Parija Subhash C, Khairnar Krishna
Department of Microbiology, Jawaharlal Institute of Postgraduate Medical Education and Research, Puducherry, India.
BMC Microbiol. 2007 May 18;7:41. doi: 10.1186/1471-2180-7-41.
Amoebic liver abscess (ALA) and pyogenic liver abscesses (PLA) appear identical by ultrasound and other imaging techniques. Collection of blood or liver abscess pus for diagnosis of liver abscesses is an invasive procedure, and the procedure requires technical expertise and disposable syringes. Collection of urine is a noninvasive procedure. Therefore, there has been much interest shown towards the use of urine as an alternative clinical specimen for the diagnosis of some parasitic infections. Here, we report for the first time the detection of E. histolytica DNA excreted in the urine for diagnosis of the cases of ALA.
E. histolytica DNA was detected in liver abscess pus specimen of 80.4% of ALA patients by a nested multiplex polymerase chain reaction (PCR) targeting 16S-like r RNA gene. The nested PCR detected E. histolytica DNA in all 37 (100%) liver abscess pus specimens collected prior to metronidazole treatment, but were detected in only 53 of 75 (70.6%) pus specimens collected after therapy with metronidazole. Similarly, the PCR detected E. histolytica DNA in 21 of 53 (39.6%) urine specimens of ALA patients. The test detected E. histolytica DNA in only 4 of 23 (17.4%) urine specimens collected prior to metronidazole treatment, but were detected in 17 of 30 (56.7%) urine specimens collected after treatment with metronidazole. The enzyme-linked immunosorbent assay (ELISA) for the detection of lectin E. histolytica antigen in the liver abscess pus showed a sensitivity of 50% and the indirect haemagglutination (IHA) test for detection of amoebic antibodies in the serum showed a sensitivity of 76.8% for the diagnosis of the ALA.

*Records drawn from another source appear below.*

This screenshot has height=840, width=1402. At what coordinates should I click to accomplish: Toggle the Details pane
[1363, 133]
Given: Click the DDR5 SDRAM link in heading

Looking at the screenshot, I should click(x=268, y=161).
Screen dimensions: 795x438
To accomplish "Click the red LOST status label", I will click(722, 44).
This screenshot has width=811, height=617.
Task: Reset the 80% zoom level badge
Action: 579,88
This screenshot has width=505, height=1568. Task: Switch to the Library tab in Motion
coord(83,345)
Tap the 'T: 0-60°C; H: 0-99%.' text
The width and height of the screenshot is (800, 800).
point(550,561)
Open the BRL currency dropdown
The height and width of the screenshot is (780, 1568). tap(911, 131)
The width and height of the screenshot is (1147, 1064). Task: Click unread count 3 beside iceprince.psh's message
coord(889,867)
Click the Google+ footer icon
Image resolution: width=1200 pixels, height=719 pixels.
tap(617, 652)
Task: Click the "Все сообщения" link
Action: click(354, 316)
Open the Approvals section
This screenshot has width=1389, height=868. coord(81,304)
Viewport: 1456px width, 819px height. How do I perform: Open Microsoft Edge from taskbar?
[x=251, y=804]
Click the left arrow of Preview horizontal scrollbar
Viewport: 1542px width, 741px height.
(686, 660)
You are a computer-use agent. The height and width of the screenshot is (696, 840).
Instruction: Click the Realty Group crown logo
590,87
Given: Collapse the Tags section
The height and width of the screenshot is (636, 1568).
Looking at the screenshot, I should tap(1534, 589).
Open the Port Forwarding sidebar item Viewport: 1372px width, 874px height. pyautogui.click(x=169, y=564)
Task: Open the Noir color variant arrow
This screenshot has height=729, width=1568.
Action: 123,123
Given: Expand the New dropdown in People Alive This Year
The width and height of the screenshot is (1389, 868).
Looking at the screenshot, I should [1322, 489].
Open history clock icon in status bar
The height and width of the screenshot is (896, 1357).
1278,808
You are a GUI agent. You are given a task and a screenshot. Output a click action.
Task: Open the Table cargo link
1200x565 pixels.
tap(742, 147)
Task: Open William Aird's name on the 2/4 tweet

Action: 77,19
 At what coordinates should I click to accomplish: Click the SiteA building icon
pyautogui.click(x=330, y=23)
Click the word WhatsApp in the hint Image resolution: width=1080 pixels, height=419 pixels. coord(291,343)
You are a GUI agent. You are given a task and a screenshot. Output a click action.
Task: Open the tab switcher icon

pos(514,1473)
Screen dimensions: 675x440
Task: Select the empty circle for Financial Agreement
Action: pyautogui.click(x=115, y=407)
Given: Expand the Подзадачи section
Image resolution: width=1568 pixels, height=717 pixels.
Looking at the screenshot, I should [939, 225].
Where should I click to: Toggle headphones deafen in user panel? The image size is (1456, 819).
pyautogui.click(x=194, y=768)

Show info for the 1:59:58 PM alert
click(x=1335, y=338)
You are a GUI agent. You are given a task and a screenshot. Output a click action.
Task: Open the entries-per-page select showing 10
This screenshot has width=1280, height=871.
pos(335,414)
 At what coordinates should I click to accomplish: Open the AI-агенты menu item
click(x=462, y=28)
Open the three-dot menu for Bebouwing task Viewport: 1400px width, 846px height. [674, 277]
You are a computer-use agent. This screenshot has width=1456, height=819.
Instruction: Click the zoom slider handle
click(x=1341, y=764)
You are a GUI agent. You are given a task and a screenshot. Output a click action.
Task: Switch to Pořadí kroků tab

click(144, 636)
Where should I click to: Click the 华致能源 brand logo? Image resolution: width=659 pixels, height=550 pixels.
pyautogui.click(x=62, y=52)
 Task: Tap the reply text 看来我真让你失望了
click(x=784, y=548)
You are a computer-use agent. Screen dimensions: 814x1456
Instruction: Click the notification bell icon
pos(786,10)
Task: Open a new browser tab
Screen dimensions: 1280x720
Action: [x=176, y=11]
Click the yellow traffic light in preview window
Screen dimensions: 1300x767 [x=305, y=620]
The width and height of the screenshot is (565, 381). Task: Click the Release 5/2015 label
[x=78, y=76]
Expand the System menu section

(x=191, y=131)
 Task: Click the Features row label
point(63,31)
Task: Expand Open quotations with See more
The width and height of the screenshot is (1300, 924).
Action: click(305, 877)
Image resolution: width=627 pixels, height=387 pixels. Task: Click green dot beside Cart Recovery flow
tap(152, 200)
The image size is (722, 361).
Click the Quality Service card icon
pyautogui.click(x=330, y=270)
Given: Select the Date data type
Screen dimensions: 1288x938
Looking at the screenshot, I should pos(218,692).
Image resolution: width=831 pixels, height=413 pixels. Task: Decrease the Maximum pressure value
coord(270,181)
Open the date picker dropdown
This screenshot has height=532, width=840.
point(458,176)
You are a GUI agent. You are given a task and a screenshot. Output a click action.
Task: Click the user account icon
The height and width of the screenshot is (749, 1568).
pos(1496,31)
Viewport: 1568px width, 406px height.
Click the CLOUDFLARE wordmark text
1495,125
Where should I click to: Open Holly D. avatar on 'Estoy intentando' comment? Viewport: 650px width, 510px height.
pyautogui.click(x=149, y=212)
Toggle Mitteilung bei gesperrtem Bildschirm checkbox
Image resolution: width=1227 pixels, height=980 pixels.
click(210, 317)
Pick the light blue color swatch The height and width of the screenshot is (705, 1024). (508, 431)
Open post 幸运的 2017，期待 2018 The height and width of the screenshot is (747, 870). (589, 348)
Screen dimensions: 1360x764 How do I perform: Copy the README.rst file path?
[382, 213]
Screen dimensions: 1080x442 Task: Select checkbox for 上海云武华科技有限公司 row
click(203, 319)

The present study for the first time shows that the kidney barrier in ALA patients is permeable to E. histolytica DNA molecule resulting in excretion of E. histolytica DNA in urine which can be detected by PCR. The study also shows that the PCR for detection of E. histolytica DNA in urine of patients with ALA can also be used as a prognostic marker to assess the course of the diseases following therapy by metronidazole. The detection of E. histolytica DNA in urine specimen of ALA patients provides a new approach for the diagnosis of ALA.
通过超声和其他成像技术,阿米巴肝脓肿(ALA)和化脓性肝脓肿(PLA)看起来相同。采集血液或肝脓肿脓液用于诊断肝脓肿是一种侵入性操作,该操作需要专业技术和一次性注射器。采集尿液则是一种非侵入性操作。因此,人们对将尿液用作诊断某些寄生虫感染的替代临床标本表现出了浓厚兴趣。在此,我们首次报告了通过检测尿液中排泄的溶组织内阿米巴DNA来诊断ALA病例。
通过针对16S样rRNA基因的巢式多重聚合酶链反应(PCR),在80.4%的ALA患者的肝脓肿脓液标本中检测到了溶组织内阿米巴DNA。巢式PCR在所有37份(100%)在甲硝唑治疗前采集的肝脓肿脓液标本中检测到了溶组织内阿米巴DNA,但在甲硝唑治疗后采集的75份脓液标本中仅在53份(70.6%)中检测到。同样,PCR在53份ALA患者的尿液标本中的21份(39.6%)中检测到了溶组织内阿米巴DNA。该检测在甲硝唑治疗前采集的23份尿液标本中仅在4份(17.4%)中检测到溶组织内阿米巴DNA,但在甲硝唑治疗后采集的30份尿液标本中的I7份(56.7%)中检测到。用于检测肝脓肿脓液中溶组织内阿米巴凝集素抗原的酶联免疫吸附测定(ELISA)显示敏感性为50%,用于检测血清中阿米巴抗体的间接血凝试验(IHA)对ALA诊断的敏感性为76.8%。
本研究首次表明,ALA患者的肾脏屏障对溶组织内阿米巴DNA分子具有通透性,导致尿液中排泄溶组织内阿米巴DNA,可通过PCR检测到。该研究还表明,检测ALA患者尿液中溶组织内阿米巴DNA的PCR也可作为一种预后标志物,用于评估甲硝唑治疗后疾病的进程。检测ALA患者尿液标本中的溶组织内阿米巴DNA为ALA的诊断提供了一种新方法。